Si François Fillon adopte un ton plus personnel que les autres candidats dans sa manière de répondre aux différentes questions posées, il ne prend cependant guère de risques : au fur et à mesure des sujets abordés, il déroule ses traditionnels éléments de langage et les mesures présentes dans son programme.
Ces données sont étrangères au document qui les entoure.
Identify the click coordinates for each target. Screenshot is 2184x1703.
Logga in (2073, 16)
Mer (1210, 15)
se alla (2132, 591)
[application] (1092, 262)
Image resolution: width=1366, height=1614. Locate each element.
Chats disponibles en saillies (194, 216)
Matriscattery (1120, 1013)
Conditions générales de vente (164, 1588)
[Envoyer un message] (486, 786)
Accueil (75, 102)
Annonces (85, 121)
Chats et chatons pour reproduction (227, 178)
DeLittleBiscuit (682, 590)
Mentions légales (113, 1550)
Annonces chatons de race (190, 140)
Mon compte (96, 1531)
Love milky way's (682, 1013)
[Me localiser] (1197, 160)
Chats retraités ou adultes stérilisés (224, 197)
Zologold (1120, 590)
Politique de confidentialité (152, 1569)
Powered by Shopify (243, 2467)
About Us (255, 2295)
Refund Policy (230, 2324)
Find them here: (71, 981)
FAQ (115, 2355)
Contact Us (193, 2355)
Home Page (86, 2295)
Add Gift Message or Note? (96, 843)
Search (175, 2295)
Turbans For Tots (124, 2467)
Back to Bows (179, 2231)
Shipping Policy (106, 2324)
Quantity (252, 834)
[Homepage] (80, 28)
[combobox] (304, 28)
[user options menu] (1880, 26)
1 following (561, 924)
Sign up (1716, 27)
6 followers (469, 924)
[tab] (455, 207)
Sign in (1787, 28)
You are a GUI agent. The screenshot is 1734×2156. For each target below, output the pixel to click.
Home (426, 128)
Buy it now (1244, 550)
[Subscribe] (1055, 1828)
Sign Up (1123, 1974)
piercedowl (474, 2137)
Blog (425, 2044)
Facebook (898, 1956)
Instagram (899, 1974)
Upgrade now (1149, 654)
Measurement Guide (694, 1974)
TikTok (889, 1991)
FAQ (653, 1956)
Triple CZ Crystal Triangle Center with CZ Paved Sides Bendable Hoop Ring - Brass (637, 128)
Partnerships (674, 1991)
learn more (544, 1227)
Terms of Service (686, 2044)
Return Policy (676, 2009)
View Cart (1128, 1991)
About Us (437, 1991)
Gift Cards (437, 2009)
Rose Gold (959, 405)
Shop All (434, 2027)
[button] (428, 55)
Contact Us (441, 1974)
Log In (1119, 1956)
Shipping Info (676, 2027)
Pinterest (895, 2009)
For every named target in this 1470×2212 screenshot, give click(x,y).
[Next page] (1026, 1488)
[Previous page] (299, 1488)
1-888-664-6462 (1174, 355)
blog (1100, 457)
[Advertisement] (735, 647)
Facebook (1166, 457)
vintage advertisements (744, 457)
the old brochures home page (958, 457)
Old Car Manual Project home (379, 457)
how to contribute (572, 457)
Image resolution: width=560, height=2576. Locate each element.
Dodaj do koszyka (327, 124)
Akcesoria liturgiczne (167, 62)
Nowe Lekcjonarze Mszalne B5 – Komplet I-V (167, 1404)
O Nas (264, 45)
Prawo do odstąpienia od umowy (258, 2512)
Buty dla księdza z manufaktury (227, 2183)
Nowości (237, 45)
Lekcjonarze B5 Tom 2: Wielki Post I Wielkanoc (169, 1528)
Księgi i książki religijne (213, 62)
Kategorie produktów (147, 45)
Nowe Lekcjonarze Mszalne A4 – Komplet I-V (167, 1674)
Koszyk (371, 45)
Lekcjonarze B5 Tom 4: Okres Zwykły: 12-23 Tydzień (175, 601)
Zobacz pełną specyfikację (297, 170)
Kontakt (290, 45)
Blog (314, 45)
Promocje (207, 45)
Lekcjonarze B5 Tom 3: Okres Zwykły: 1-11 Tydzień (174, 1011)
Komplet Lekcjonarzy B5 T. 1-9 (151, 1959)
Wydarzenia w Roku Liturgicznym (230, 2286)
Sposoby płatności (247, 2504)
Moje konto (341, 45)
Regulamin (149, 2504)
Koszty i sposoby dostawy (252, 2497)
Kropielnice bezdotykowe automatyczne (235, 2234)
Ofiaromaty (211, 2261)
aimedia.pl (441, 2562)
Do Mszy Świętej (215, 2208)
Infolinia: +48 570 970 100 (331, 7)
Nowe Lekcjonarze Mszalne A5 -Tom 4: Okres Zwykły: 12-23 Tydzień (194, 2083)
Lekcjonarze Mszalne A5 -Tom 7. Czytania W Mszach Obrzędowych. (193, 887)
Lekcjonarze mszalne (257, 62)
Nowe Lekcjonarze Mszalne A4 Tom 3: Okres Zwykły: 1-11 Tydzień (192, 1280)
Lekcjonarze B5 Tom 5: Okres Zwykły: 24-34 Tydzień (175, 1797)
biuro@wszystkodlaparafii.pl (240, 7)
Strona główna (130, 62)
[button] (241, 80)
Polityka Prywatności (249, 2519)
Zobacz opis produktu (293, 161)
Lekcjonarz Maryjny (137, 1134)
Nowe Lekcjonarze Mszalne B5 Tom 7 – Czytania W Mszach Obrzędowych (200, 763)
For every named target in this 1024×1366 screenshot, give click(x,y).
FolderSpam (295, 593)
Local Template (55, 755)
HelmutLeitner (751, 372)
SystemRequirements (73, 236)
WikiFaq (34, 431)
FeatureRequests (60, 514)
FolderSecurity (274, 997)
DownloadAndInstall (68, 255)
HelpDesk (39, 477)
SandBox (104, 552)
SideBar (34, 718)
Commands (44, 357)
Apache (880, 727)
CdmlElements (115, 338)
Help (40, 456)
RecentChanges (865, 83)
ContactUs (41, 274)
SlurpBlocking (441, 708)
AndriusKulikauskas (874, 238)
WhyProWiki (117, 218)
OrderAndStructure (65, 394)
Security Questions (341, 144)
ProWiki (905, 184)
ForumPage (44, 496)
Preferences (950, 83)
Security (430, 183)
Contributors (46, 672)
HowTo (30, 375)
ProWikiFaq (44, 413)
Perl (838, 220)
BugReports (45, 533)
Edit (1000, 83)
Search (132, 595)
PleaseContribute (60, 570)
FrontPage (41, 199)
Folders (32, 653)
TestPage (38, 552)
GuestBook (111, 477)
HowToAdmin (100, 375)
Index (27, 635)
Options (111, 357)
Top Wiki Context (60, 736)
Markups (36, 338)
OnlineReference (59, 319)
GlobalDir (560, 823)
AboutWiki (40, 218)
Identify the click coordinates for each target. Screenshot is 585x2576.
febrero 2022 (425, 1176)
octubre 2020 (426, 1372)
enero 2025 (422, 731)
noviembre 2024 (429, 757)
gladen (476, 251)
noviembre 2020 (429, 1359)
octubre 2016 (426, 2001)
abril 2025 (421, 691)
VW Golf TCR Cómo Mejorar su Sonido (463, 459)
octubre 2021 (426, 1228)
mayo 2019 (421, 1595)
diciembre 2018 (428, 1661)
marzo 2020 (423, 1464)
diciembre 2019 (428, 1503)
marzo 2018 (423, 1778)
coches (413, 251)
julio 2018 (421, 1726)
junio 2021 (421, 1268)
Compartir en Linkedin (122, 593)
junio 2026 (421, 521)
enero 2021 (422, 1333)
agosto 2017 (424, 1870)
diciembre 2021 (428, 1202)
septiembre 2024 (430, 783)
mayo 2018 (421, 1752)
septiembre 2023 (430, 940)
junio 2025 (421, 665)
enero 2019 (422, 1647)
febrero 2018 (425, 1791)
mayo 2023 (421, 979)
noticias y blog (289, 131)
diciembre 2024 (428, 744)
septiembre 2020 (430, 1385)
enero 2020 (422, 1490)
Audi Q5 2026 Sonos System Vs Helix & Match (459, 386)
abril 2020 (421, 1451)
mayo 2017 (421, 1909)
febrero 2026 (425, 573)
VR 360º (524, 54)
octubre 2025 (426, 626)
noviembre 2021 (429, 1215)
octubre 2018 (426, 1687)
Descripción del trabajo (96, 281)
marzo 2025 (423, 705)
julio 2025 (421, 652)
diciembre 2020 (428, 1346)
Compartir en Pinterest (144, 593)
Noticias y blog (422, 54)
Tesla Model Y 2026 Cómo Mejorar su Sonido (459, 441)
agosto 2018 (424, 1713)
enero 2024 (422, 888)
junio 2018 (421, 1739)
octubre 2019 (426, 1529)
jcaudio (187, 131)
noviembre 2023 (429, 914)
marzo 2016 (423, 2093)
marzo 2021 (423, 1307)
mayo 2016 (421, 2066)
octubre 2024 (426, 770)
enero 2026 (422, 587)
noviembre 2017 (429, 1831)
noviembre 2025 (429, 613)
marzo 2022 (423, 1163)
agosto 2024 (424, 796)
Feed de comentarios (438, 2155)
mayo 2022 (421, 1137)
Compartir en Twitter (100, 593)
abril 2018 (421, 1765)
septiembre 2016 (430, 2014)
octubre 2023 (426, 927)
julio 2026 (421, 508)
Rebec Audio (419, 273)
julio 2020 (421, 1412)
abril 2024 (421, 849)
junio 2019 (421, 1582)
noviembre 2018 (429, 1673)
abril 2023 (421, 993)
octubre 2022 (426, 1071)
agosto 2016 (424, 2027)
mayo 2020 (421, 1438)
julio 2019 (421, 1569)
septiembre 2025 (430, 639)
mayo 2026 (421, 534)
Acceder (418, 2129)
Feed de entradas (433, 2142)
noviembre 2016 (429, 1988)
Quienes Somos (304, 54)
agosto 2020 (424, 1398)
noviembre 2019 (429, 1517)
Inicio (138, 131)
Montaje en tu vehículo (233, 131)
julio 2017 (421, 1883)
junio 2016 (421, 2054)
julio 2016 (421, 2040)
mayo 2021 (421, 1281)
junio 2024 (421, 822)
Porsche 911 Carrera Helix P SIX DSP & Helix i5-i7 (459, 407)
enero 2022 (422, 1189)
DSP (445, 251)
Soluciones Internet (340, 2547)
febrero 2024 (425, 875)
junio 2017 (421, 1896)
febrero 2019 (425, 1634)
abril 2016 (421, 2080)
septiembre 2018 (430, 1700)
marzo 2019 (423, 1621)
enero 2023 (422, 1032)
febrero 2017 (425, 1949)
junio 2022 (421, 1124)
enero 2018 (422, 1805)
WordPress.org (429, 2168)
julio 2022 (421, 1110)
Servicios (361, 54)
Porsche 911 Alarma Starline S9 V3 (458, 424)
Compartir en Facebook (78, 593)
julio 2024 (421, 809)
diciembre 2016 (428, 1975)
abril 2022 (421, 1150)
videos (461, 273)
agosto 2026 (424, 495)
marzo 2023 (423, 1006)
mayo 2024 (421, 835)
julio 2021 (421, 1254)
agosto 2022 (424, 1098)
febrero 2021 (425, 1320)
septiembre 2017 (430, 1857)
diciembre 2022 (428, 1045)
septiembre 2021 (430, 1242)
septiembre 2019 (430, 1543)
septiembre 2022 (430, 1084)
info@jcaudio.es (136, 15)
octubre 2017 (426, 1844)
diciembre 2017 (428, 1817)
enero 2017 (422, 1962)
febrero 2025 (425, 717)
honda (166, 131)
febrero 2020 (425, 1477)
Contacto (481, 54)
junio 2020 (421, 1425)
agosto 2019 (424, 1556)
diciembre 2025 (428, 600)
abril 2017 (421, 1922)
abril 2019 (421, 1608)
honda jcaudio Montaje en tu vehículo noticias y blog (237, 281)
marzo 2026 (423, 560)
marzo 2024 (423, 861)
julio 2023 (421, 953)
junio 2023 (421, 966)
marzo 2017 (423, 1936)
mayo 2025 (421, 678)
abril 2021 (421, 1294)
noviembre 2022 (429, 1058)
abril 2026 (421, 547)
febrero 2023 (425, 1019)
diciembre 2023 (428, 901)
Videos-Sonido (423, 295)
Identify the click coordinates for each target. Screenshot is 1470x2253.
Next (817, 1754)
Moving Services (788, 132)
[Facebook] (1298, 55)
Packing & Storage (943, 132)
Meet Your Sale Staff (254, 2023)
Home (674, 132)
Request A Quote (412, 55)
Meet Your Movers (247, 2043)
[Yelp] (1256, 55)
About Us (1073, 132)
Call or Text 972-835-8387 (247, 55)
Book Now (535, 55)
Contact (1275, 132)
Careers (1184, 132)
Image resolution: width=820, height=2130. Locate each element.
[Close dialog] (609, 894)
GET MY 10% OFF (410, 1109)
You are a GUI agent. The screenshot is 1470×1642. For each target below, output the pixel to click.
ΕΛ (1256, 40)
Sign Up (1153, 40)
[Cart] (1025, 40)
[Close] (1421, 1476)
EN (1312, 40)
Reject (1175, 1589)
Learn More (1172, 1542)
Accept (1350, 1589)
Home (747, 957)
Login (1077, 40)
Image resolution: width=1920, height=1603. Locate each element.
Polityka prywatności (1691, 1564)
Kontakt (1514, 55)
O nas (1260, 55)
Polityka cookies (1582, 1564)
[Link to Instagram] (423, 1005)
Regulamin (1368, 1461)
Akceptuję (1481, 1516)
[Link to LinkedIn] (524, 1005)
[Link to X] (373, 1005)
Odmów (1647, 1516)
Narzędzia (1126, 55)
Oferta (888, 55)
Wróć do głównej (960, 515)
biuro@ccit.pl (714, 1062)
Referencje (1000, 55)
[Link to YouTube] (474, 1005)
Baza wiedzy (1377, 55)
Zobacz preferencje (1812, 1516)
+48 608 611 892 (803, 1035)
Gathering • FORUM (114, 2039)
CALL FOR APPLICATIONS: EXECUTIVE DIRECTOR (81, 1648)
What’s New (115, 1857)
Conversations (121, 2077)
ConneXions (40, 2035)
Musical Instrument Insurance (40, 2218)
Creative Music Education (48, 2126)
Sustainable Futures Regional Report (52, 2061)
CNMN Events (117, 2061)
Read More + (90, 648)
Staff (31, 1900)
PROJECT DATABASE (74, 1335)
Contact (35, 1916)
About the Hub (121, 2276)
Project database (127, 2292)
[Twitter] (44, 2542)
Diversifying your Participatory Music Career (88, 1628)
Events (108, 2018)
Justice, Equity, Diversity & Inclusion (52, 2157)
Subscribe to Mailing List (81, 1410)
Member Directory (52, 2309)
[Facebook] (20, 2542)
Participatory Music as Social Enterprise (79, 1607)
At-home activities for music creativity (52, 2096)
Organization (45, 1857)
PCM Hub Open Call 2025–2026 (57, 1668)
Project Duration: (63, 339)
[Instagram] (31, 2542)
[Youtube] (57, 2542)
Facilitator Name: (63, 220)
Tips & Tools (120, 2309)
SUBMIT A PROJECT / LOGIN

Sa vision culturelle est marquée par l’acceptation de la droite que « la culture n’est pas une marchandise ». Selon le candidat des Républicains, il importe néanmoins de faire des économies, notamment en « luttant fermement contre les abus » au sein du régime de l’intermittence.

Pour le reste, il reprend de manière quasi exhaustive les mesures proposées dans son programme : la réduction de la fracture culturelle par un soutien à l’accessibilité ; l’éducation artistique ; le patrimoine ; un soutien à la création française ; la préservation de l’exception culturelle avec une meilleure rémunération des auteurs ; le maintien voire le renforcement de la Hadopi ; la création de pépinières d’artistes ; un projet de fédération des grands musées européens…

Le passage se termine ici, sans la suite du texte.